When can a mother with COVID-19 discontinue separation precautions from her infant? This is not the easiest to explain but here is my best attempt to break it down: The mother needs to either go 72 hours without a fever (without fever-reducing medication) and at least 10 days since her first symptom (or the first positive test in the case of an asymptomatic patient) or have two consecutive negative tests for SARS-CoV-2 at least 24 hours apart.

For mothers with planned pregnancies, except for those whose infants have arrived prematurely, none were aware at the time of conception that they would be giving birth during a global pandemic. Moreover, this crisis can heighten the already strong emotions often experienced by those whose pregnancy was unplanned. While missteps in caring for mothers and their newborns cannot be entirely avoided, healthcare providers and systems continue to adapt and improve. This shifts the focus away from the harsh reality of the pandemic and back to where it belongs — the welcoming of a beautiful new life.

  • By: Bo Stapler

Masking Is Not Just a Matter of If, but What Kind and When

We are making headway (maskway?) here in the United States, with more consensus that masks are key. Collectively, we can drive transmission down big time by wearing them. But if we accept that the average person—talking about myself here—can’t wear a mask 24/7, then we need to make sure we have the best masks possible, and that we wear them when it is most critical.

Masks are important because they both block transmission to others and protect the wearer. They don’t do either perfectly—the better the mask, the better it works—but perfect is the enemy of good enough to keep the R0 below one. So, masks are better than no masks. That’s the most important point.
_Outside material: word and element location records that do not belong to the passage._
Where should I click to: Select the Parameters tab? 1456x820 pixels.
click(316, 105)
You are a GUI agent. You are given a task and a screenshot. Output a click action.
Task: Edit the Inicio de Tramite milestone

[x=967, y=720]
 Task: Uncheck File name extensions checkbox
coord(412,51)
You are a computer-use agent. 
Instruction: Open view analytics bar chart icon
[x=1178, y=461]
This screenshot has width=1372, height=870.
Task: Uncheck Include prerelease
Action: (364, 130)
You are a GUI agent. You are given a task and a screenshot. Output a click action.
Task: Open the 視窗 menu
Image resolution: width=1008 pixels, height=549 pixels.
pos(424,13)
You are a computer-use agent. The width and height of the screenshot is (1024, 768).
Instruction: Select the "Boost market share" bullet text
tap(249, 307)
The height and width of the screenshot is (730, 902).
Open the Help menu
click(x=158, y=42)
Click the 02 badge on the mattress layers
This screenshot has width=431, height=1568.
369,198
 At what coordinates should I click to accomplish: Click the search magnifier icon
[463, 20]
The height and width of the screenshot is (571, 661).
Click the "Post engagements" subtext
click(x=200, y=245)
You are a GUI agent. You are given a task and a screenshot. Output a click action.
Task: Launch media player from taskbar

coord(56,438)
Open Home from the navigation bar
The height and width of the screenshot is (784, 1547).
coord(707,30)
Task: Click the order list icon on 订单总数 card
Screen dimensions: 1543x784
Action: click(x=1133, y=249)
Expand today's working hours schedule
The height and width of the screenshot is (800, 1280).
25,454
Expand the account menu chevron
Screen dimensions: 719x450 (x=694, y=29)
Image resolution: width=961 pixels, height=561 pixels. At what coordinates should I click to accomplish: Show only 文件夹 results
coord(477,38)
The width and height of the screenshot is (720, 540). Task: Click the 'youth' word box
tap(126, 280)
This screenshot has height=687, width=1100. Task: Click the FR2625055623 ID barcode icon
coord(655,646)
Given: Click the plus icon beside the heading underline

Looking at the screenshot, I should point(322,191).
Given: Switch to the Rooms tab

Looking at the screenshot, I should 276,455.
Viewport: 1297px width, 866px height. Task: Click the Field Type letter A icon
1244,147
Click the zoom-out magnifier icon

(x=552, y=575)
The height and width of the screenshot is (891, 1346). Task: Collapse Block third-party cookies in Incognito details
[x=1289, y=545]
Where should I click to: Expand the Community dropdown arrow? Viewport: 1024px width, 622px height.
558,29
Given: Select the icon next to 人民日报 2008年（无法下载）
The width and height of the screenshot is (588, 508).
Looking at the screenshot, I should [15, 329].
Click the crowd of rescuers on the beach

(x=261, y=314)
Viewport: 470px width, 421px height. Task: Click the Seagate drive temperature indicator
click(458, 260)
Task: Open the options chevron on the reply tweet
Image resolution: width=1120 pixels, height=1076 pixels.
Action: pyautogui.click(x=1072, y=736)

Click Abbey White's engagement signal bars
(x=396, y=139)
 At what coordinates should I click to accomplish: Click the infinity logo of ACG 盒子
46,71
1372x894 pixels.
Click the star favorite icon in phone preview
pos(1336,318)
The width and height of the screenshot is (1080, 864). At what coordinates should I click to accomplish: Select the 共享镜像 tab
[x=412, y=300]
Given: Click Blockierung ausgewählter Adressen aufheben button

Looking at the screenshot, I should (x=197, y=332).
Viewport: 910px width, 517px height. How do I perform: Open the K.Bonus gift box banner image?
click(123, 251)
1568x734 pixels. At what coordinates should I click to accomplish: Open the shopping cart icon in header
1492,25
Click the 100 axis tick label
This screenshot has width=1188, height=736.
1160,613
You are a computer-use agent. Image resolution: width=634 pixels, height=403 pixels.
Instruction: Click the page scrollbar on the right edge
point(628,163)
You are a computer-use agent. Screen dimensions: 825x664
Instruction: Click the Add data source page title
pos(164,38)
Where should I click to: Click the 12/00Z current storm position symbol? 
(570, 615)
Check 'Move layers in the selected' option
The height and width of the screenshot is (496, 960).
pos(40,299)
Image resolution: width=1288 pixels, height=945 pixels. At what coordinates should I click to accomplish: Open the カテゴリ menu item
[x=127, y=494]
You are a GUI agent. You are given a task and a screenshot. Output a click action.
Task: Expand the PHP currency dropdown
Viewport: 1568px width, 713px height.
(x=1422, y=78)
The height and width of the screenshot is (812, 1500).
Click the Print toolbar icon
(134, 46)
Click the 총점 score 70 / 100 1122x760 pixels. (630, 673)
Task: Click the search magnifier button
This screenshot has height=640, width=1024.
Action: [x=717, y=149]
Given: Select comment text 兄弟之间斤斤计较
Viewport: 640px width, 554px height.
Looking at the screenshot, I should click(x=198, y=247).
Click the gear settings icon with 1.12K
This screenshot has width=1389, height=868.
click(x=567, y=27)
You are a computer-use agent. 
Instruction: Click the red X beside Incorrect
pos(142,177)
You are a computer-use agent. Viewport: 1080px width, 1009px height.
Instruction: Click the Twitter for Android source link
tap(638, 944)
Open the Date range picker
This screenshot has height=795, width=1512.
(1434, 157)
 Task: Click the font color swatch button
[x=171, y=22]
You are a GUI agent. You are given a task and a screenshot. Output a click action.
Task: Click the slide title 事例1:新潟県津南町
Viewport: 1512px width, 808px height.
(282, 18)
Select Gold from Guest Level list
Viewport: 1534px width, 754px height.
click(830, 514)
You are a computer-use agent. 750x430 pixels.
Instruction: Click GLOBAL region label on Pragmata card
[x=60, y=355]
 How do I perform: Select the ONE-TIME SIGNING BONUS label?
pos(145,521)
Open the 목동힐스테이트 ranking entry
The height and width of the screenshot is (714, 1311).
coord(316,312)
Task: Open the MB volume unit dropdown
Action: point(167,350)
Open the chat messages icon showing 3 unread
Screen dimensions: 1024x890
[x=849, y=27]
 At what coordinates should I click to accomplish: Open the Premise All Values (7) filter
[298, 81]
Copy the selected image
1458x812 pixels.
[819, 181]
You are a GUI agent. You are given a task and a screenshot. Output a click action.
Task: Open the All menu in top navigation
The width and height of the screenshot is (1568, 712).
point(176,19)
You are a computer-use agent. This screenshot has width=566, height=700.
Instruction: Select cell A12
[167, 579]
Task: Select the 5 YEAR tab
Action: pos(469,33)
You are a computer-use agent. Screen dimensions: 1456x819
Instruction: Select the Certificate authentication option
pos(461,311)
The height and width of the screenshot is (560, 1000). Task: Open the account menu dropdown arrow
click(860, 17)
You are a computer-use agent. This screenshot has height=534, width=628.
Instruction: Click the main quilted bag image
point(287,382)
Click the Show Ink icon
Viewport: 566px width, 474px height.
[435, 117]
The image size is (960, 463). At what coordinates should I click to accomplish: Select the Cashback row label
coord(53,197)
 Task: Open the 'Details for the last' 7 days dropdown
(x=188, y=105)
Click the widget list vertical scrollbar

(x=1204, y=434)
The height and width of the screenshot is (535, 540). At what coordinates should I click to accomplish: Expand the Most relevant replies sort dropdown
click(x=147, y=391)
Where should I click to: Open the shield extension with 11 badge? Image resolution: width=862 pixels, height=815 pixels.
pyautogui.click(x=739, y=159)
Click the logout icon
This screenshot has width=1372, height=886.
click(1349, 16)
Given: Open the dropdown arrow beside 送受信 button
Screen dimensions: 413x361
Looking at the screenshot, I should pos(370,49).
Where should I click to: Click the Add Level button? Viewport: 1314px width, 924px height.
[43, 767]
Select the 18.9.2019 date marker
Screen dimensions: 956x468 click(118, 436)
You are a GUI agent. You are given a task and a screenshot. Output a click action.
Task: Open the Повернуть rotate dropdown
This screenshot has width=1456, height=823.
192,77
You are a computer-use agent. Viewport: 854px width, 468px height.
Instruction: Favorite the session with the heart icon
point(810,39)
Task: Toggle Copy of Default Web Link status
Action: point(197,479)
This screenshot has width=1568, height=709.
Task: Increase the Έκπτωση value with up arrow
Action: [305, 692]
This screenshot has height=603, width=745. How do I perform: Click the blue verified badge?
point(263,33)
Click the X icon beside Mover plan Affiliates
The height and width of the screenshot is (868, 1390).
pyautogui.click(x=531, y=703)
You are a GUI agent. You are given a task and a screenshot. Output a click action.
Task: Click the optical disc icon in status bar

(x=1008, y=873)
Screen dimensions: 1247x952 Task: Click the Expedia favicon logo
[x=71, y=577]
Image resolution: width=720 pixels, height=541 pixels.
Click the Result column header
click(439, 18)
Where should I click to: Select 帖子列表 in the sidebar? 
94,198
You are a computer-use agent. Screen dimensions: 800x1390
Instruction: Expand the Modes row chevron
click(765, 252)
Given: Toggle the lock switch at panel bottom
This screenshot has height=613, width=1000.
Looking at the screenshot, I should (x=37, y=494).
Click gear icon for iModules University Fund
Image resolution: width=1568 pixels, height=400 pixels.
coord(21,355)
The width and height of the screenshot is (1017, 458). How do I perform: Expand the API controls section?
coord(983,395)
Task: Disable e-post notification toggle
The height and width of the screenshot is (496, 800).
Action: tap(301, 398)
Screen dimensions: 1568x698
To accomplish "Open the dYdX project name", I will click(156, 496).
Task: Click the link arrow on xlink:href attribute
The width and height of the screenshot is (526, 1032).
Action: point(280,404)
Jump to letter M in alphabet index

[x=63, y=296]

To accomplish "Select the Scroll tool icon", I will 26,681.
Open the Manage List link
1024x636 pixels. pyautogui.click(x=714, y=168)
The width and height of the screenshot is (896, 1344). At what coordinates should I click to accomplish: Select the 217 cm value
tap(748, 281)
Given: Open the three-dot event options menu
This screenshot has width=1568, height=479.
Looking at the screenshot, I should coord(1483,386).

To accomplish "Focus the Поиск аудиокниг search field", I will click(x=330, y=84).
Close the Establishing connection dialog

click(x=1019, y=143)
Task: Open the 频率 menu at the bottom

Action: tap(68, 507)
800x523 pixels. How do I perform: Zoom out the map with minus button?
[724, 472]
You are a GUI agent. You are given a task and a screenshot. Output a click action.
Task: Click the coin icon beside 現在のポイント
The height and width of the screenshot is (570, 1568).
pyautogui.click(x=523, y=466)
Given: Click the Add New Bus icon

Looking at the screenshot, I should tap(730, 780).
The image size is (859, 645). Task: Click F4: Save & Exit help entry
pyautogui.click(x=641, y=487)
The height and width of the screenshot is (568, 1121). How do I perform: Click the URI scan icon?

We would greatly benefit from better masks. Folded up T-shirts work, but the better the mask, the less the viral transmission. This is especially true for essential workers and those at high risk of severe disease. Higher filtration masks are key.

How do we get better masks? This will have to happen either through the federal government — which seems unlikely, unless officials invoked the Defense Production Act — or through the private sector. Investors and companies should be racing toward making these, with a huge market opportunity in addition to the massive public health benefit.

Masks are not just needed to stop Covid-19 cases, hospitalizations, and deaths. They are also our ticket to actually reopening safely, getting back to work, and doing the things that we love to do. Without a vaccine, masks are our next, most pragmatic and achievable step to burning out the epidemic.

Masking is not an all or nothing behavior, either. I keep seeing people running outside alone with masks on, yet not masking indoors while socializing with friends and family. When you mask is almost as important as if you mask. If people can only realistically mask for X number of hours, then they must do so when transmission risk is highest.

This means masking indoors. This may very well mean masking around family or relatives as well, especially if they are in vulnerable risk groups and you live in a high-transmission area. In addition, this means masking while riding public transportation and at work.

Masking while alone in your car or when you are on a walk by yourself or for the second you pass by someone on the street is less useful. Your mask here likely won’t do too much as your risk of transmission is already very low.

So in short: Masks work, better masks work better, and masking during high-risk transmission situations matters more than during those which are low risk. Lastly, don’t shame those not wearing a mask. It won’t work. A genuine conversation may go further—but keep your own mask on.